Internet DRAFT - draft-turner-application-firmware-media-types

draft-turner-application-firmware-media-types



 



Internet Engineering Task Force (IETF)                         S. Turner
Internet Draft                                                      IECA
Intended Status: Informational                                R. Housley
Expires: November 1, 2013                                 Vigil Security
                                                          April 30, 2013



      The application/firmware, application/firmware-receipt, and
                 application/firmware-error media types
          draft-turner-application-firmware-media-types-00.txt

Abstract

   This document registers the application/firmware,
   application/firmware-receipt and application/firmware-error media
   media types for use with the corresponding CMS (Cryptographic Message
   Syntax) content types defined in RFC 4108.

Status of this Memo

   This Internet-Draft is submitted in full conformance with the
   provisions of BCP 78 and BCP 79.

   Internet-Drafts are working documents of the Internet Engineering
   Task Force (IETF).  Note that other groups may also distribute
   working documents as Internet-Drafts.  The list of current Internet-
   Drafts is at http://datatracker.ietf.org/drafts/current/.

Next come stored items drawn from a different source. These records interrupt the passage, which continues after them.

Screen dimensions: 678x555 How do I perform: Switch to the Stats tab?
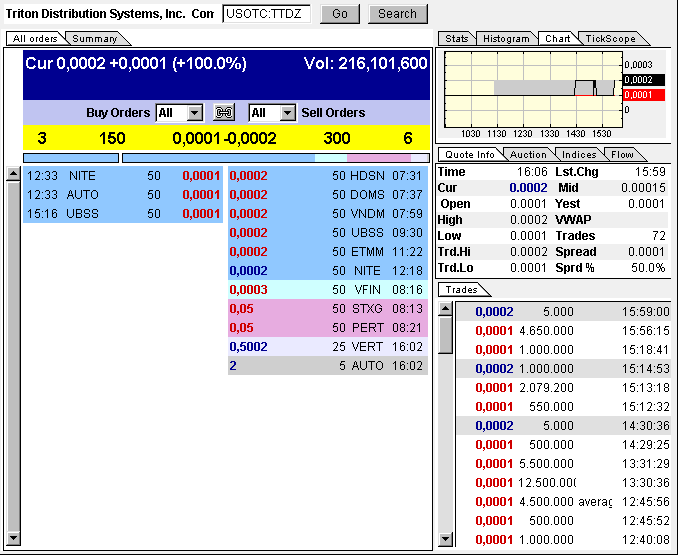[456, 39]
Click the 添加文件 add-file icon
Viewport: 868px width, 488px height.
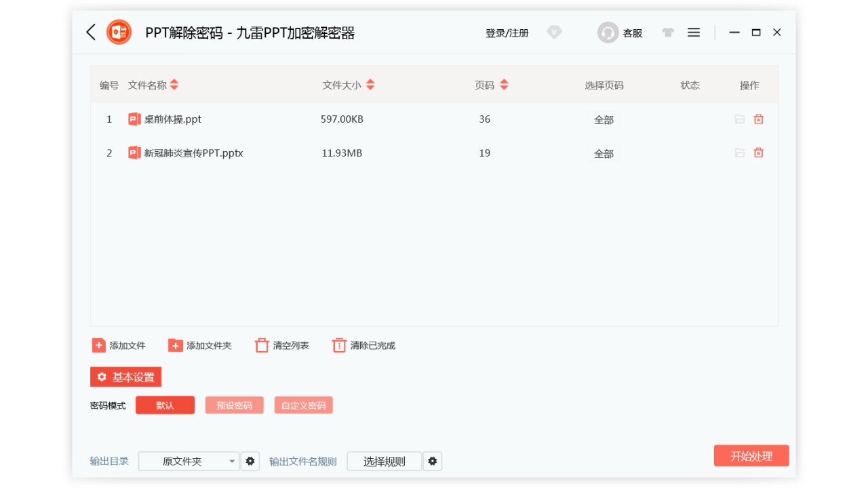click(99, 345)
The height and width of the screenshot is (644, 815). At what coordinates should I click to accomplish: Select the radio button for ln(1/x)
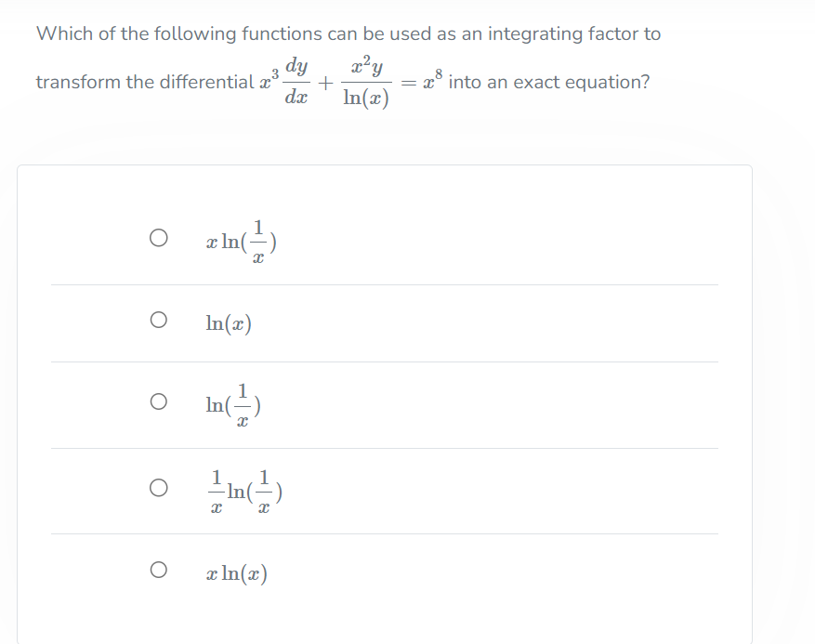coord(158,401)
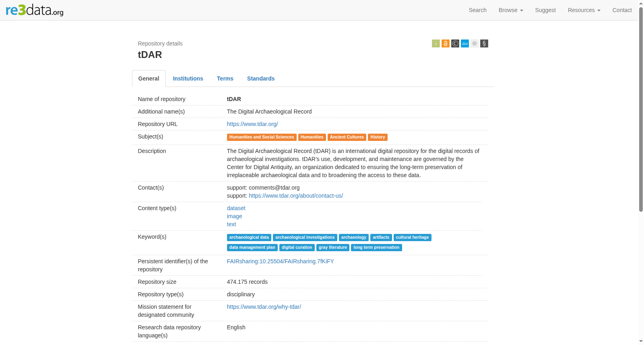Select the Standards tab
Screen dimensions: 644x345
[261, 79]
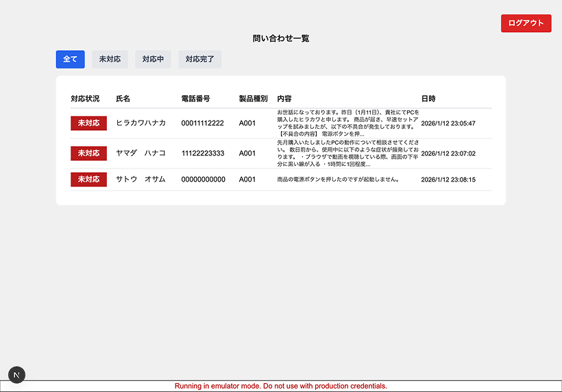This screenshot has height=392, width=562.
Task: Select the サトウ オサム name cell
Action: pyautogui.click(x=141, y=180)
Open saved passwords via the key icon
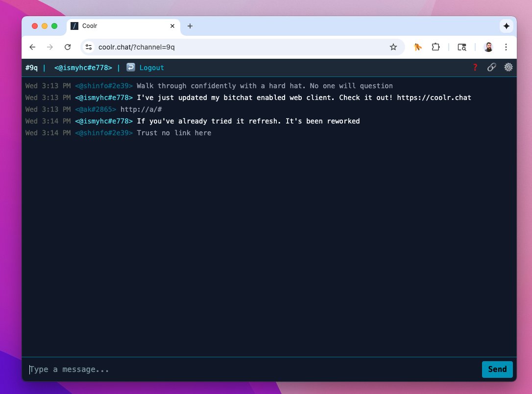532x394 pixels. (x=417, y=47)
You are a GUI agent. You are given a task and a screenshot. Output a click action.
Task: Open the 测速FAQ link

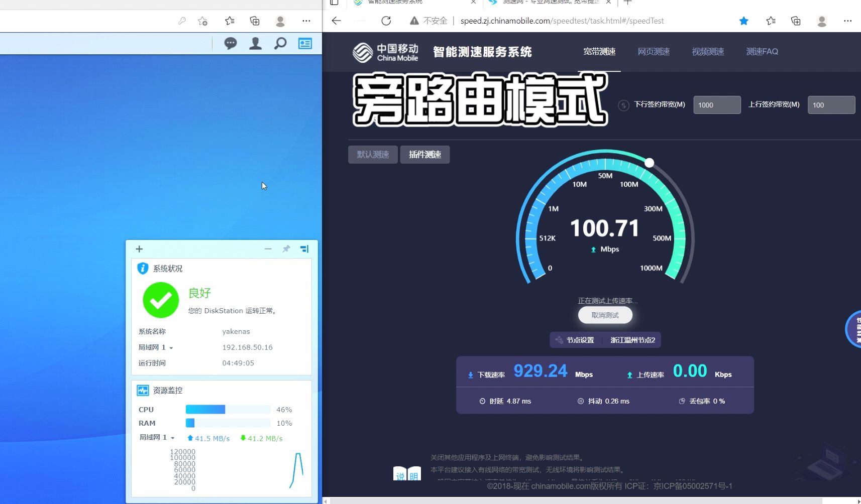762,52
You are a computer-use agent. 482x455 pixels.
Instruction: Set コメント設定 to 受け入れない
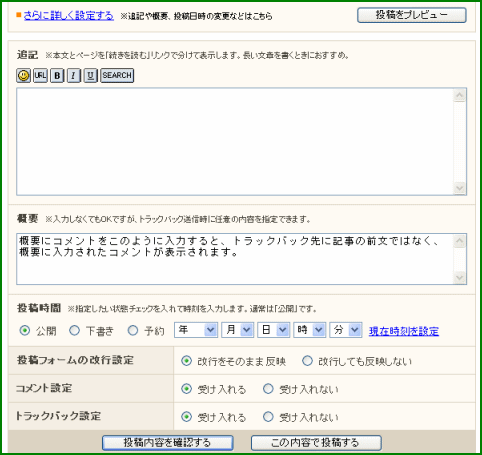pos(268,389)
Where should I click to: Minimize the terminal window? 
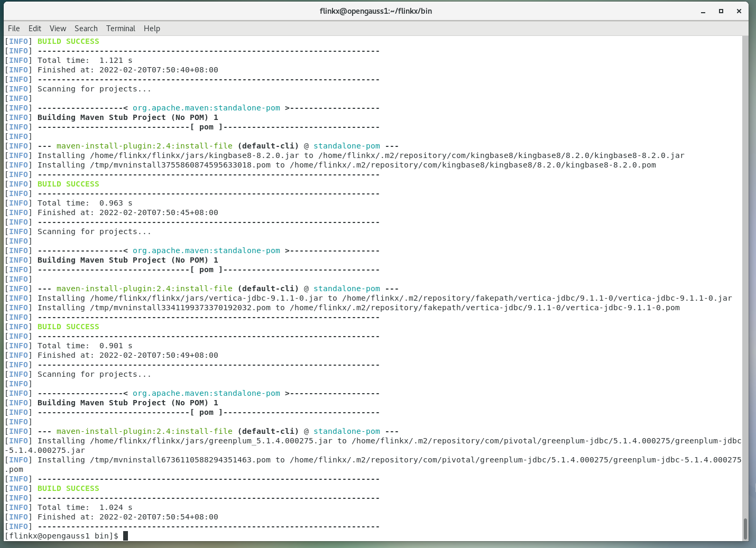703,11
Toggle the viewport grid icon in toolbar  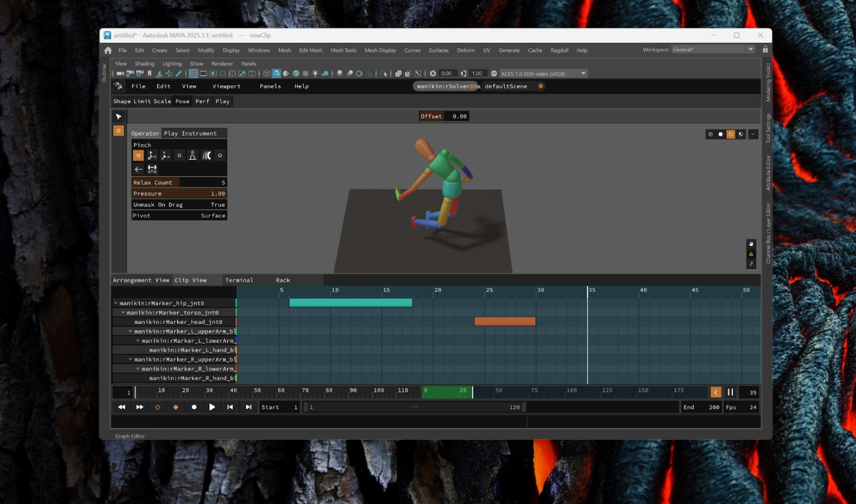[193, 73]
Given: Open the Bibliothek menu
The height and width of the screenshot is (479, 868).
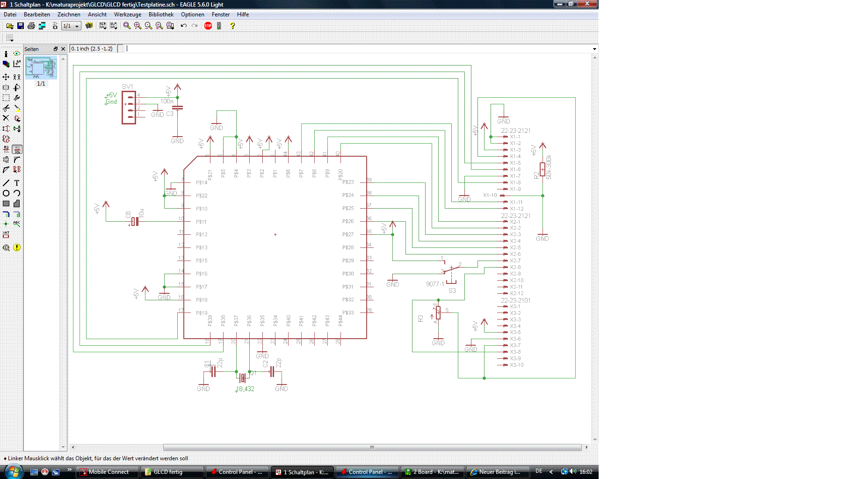Looking at the screenshot, I should [x=161, y=15].
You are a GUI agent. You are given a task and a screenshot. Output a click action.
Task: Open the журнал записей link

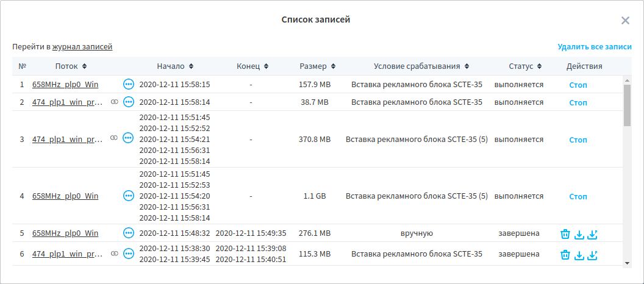pos(82,47)
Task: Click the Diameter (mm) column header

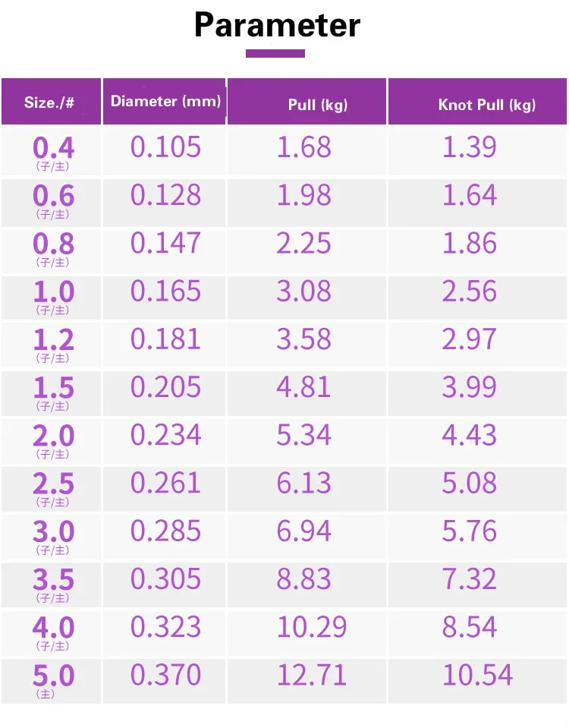Action: (165, 101)
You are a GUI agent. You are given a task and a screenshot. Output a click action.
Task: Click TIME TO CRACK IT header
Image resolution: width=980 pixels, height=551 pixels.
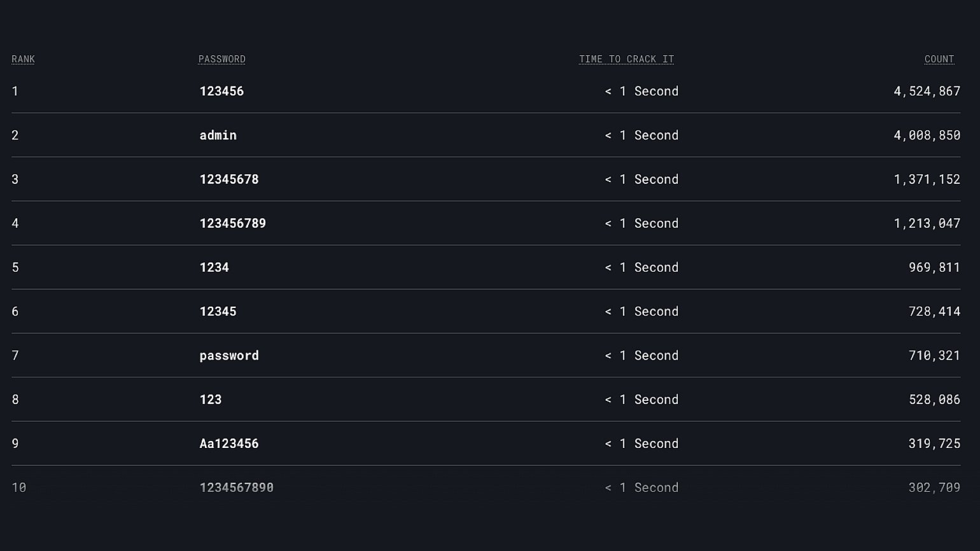(x=626, y=59)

   Internet-Drafts are draft documents valid for a maximum of six months
   and may be updated, replaced, or obsoleted by other documents at any
   time.  It is inappropriate to use Internet-Drafts as reference
   material or to cite them other than as "work in progress."

Copyright Notice

   Copyright (c) 2013 IETF Trust and the persons identified as the
   document authors. All rights reserved.

   This document is subject to BCP 78 and the IETF Trust's Legal
   Provisions Relating to IETF Documents
   (http://trustee.ietf.org/license-info) in effect on the date of
   publication of this document. Please review these documents
   carefully, as they describe your rights and restrictions with respect
   to this document. Code Components extracted from this document must
   include Simplified BSD License text as described in Section 4.e of
   the Trust Legal Provisions and are provided without warranty as
   described in the Simplified BSD License.
 


Turner and Housley      Expires November 1, 2013                [Page 1]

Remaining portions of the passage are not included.